U.K.'s Clark Meets PSA Chiefs to Make Case for VauxhallAlex Morales and John Ainger
Business secretary traveled to Paris for evening meetings
GM plan to sell European arm puts U.K. factories at risk
U.K. Business Secretary Greg Clark traveled to Paris late Thursday for meetings with French government and auto industry officials to press the case to retain manufacturing in the U.K. if Peugeot parent PSA Group buys General Motors Co.’s European arm.
Clark met late Thursday with French Industry Minister Christophe Sirugue and two board members at PSA Group, said a government official familiar with the visit. He was seeking reassurances on GM’s operations in the U.K., according to the official, who declined to be named because the visit isn’t public.
It’s the second time Clark has mounted a diplomatic effort to preserve auto manufacturing in the U.K. since the referendum to leave the European Union last year. While Brexit makes Vauxhall more vulnerable to any post-takeover cuts because of the threat of tariffs, leaving the EU may also weaken the U.K. government’s diplomatic clout as it seeks reassurances and concessions in Paris.
Unions have called on the government to offer Vauxhall similar reassurances to those given to Nissan Motor Co. last year to persuade the Japanese carmaker to make new investments at its plant in northeast England, even amid the risk of losing single-market access.

—————

__PROBLEM REQUIREMENTS__. Extend the news article about Greg Clark's push to keep Vauxhall manufacturing in the U.K., starting from its last sentence. The data that comes next has no connection to the news article about Greg Clark's Paris visit.

__COLLECTED DATA__.
—————

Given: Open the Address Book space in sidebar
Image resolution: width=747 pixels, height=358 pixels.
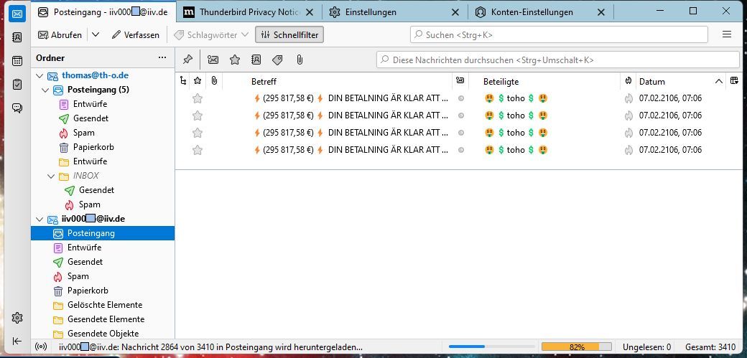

—————

__REPLY TO THE TASK__.
GM is in talks to sell its unprofitable European arm, which includes Germany’s Opel and its U.K. sister brand, Vauxhall, to PSA Group. German politicians are already lobbying to protect Opel jobs, and PSA, part-owned by the French state, is unlikely to make cuts at French plants.
“I had constructive talks with GM this morning where I emphasized the importance and successful presence of Vauxhall in the U.K.,” Clark said earlier Thursday in an e-mailed statement. “We will continue to be in close contact with GM and PSA in the days and weeks ahead.”
At stake is a near 115-year-old business that ranks as Britain’s No. 2 car brand with 10 percent of the market and employs 4,500 people, as well as supporting 17,000 jobs in its supply chain and 20,000 at sales outlets. Vauxhall employs almost 2,000 people at its main plant at Ellesmere Port, near Liverpool, and another 1,500 at Luton, north of London.
“There is some way to go in discussions between GM and PSA, but I was reassured by GM’s intention, communicated to me, to build on the success of these operations rather than rationalize them,” Clark said. “This follows on from GM’s recent significant investments both at Ellesmere Port and Luton.”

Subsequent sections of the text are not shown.